Premières applications prometteuses
Pour démontrer l’étendue du potentiel de leur nouvelle méthode, les chercheurs se sont concentrés sur des défis médicaux très différents. Ils ont montré que les Adhésifs Robustes modifiés avec des films de chitosane pouvaient désormais être facilement enroulés autour de formes cylindriques comme un doigt blessé en tant que bandages auto-adhésifs pour fournir des soins de plaie améliorés. Grâce à la forte teneur en eau des hydrogels liés au chitosane, leur application a également permis le refroidissement local de la peau humaine sous-jacente, ce qui pourrait conduire à des traitements alternatifs pour les brûlures à l’avenir.
Les chercheurs ont également enveloppé des hydrogels (gels robustes) dont les surfaces étaient modifiées avec des films minces de chitosane autour de tissus intestinaux, tendineux et nerveux périphériques sans se lier aux tissus eux-mêmes.
« Cette approche offre la possibilité d’isoler efficacement les tissus les uns des autres pendant les chirurgies, qui autrement peuvent former des ‘adhérences fibrotiques’ avec parfois des conséquences dévastatrices. Leur prévention est un besoin clinique non satisfait que les technologies commerciales ne peuvent pas encore adéquatement résoudre », a expliqué Freedman.
Enfin, dans une autre application, ils ont déposé un film mince de chitosane sur un gel robuste déjà placé sur une aorte de porc blessée ex vivo en tant que scellant de plaie pour augmenter la force globale du bandage, qui était exposé aux forces mécaniques cycliques du sang pulsant à travers le vaisseau.
Légende illustration principale : Cette illustration montre comment deux hydrogels (en bleu) peuvent être liés de différentes manières par de minces films de chitosane (en orange). Les liaisons qui se forment sont extraordinairement solides et peuvent résister à des tensions élevées. Crédit : Peter Allen, Ryan Allen et James C. Weaver.

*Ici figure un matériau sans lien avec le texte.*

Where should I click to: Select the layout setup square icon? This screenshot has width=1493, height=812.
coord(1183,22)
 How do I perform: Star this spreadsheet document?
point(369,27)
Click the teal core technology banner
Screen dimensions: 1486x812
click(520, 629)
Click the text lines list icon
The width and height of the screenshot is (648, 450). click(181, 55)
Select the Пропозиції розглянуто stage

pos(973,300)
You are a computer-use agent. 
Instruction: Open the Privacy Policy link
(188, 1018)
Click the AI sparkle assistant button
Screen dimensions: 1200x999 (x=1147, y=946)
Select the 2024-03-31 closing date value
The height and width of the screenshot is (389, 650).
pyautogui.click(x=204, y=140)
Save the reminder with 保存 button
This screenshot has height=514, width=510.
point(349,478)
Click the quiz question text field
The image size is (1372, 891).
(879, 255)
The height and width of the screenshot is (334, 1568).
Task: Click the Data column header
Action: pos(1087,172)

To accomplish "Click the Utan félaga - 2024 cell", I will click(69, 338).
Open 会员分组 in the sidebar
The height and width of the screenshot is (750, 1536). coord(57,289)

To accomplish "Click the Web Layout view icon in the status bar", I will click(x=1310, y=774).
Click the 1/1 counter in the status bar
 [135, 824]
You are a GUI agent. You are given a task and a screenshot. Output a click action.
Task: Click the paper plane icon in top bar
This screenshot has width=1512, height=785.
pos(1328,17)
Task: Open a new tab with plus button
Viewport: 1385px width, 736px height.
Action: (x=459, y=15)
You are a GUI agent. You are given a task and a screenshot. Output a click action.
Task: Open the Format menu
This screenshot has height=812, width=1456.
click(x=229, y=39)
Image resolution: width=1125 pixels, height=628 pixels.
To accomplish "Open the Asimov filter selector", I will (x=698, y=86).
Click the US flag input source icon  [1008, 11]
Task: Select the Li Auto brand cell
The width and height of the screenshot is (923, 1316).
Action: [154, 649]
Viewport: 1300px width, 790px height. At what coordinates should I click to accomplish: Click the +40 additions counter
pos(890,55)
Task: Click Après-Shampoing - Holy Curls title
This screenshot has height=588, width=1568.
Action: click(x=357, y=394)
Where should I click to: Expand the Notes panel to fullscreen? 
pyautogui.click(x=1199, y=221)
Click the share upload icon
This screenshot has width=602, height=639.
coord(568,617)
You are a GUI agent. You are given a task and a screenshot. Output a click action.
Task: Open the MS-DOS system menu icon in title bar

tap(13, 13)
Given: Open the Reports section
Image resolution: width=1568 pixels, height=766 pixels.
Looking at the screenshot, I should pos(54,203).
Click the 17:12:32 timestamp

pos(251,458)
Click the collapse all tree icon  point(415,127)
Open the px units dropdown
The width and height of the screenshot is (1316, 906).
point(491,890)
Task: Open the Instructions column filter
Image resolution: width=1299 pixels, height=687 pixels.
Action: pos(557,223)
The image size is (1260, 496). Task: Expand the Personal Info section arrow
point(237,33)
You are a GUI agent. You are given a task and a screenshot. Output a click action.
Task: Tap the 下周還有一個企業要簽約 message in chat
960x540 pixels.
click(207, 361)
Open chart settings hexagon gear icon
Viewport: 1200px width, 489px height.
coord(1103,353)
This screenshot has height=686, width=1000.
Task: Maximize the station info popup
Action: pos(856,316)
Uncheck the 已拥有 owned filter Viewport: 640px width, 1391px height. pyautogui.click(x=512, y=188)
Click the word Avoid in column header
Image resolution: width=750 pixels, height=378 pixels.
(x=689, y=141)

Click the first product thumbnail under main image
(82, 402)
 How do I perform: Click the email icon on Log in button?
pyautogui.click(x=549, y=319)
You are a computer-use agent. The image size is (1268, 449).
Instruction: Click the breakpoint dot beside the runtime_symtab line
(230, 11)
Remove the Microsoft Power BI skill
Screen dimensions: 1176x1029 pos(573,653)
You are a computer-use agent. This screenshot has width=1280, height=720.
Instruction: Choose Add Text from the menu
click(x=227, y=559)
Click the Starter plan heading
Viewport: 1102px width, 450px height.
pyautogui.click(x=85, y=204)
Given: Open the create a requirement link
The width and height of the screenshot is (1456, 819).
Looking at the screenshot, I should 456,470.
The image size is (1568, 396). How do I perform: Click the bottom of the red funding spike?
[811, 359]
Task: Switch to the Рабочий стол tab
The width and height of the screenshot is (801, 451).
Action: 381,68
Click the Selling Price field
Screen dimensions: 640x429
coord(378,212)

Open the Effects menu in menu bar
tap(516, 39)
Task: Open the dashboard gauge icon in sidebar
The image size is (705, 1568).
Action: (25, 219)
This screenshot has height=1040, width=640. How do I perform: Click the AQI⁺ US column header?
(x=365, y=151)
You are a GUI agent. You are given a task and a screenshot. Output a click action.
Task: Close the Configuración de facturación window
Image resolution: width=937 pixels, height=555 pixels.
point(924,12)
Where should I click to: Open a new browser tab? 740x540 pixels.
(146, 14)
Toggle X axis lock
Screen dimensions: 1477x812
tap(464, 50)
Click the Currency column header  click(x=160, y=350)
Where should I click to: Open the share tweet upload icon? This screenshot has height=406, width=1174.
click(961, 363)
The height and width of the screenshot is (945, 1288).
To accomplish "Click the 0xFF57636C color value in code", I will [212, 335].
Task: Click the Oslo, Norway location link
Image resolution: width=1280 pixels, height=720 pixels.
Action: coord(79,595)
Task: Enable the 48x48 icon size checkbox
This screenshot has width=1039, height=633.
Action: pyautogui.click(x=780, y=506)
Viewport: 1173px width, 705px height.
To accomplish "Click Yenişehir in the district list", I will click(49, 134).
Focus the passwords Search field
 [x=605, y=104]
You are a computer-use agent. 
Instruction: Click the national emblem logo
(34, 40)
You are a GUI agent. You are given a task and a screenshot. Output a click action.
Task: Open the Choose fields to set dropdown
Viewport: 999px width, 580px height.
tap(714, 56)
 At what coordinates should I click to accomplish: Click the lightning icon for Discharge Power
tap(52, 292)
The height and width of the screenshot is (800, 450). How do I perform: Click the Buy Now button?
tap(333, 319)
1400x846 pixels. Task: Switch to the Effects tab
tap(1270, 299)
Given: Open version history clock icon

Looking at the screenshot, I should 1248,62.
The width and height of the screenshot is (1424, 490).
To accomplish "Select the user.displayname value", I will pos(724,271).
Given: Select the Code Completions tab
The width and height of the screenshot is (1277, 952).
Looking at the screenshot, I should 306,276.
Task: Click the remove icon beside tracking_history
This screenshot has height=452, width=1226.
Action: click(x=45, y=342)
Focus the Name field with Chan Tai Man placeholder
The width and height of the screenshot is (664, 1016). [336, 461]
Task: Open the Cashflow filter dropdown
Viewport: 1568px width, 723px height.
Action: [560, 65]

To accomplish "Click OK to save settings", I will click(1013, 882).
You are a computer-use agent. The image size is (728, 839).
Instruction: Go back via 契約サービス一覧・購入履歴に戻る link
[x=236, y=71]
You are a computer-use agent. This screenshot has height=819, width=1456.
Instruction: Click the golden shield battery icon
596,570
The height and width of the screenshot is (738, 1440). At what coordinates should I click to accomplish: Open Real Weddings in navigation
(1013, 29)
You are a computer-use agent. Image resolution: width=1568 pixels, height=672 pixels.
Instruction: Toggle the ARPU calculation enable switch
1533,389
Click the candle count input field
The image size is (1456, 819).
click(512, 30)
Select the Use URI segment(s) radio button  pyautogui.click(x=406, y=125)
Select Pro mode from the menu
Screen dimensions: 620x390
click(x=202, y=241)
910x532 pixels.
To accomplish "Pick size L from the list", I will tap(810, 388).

Article : « Instant tough adhesion of polymer networks » – DOI: 10.1073/pnas.2304643121
Les autres auteurs de l’étude sont Juan Cintron Cruz, Mathew Lee et James Weaver au Wyss Institute et au SEAS, Phoebe Kwon, Haley Jeffers et Daniel Kent au SEAS, et Kyle Wu au Beth Israel Deaconess Medical Center à Boston. L’étude a été soutenue par l’Institut Wyss de l’Université de Harvard, le National Institute on Aging des National Institutes of Health (dans le cadre de la bourse K99/R00AG065495) et l’initiative Harvard GSAS Research Scholar.